# [EXTRAIT CITÉ]
§
En dehors de ces cas, toute tentative de saisie séparée serait irrégulière. Une fois détachés du fonds, ils redeviennent de simples meubles et peuvent alors faire l’objet d’une saisie mobilière.
Les immeubles par l’objet auquel ils s’appliquent: droits réels et leur saisie
La saisie peut porter non seulement sur la pleine propriété d’un bien, mais aussi sur les droits réels démembrés qui s’y appliquent. Ces droits, bien qu’incorporels, sont considérés comme des immeubles et peuvent donc faire l’objet d’une saisie immobilière, à condition d’être cessibles.
Usufruit, nue-propriété et autres droits démembrés
La propriété peut être divisée entre plusieurs titulaires de droits. Les principaux droits démembrés saisissables sont :
- L’usufruit : il s’agit du droit d’utiliser un bien et d’en percevoir les revenus, sans en être propriétaire. L’usufruit peut être saisi par les créanciers de l’usufruitier. L’adjudicataire obtiendra alors le droit de jouir du bien pour la durée restante de l’usufruit.
§
# [DONNÉES FOURNIES]
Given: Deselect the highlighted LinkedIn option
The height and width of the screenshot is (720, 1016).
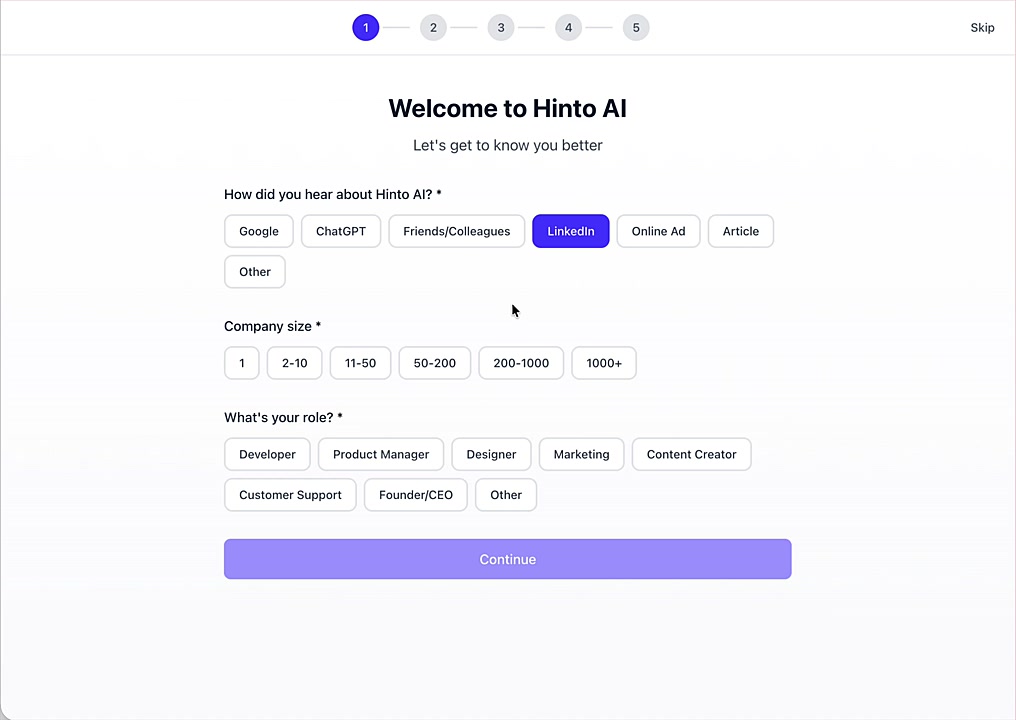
§
# [CONSIGNE 1]
Recopiez fidèlement le passage de l'extrait sur la saisie immobilière qui commence par « Les immeubles par » et va jusqu'à « restante de l’usufruit. ».
# [CONSIGNE 2]
Répondez brièvement à partir de l'extrait sur la saisie immobilière :
(a) À quelle condition les droits réels démembrés peuvent-ils faire l'objet d'une saisie immobilière ?
(b) Par qui l'usufruit peut-il être saisi ?
(c) Quel droit l'adjudicataire obtient-il après la saisie de l'usufruit ?

# [RÉPONSE ATTENDUE 1]
Les immeubles par l’objet auquel ils s’appliquent: droits réels et leur saisie
La saisie peut porter non seulement sur la pleine propriété d’un bien, mais aussi sur les droits réels démembrés qui s’y appliquent. Ces droits, bien qu’incorporels, sont considérés comme des immeubles et peuvent donc faire l’objet d’une saisie immobilière, à condition d’être cessibles.
Usufruit, nue-propriété et autres droits démembrés
La propriété peut être divisée entre plusieurs titulaires de droits. Les principaux droits démembrés saisissables sont :
- L’usufruit : il s’agit du droit d’utiliser un bien et d’en percevoir les revenus, sans en être propriétaire. L’usufruit peut être saisi par les créanciers de l’usufruitier. L’adjudicataire obtiendra alors le droit de jouir du bien pour la durée restante de l’usufruit.

# [RÉPONSE ATTENDUE 2]
(a) À condition d'être cessibles.
(b) Par les créanciers de l'usufruitier.
(c) Le droit de jouir du bien pour la durée restante de l'usufruit.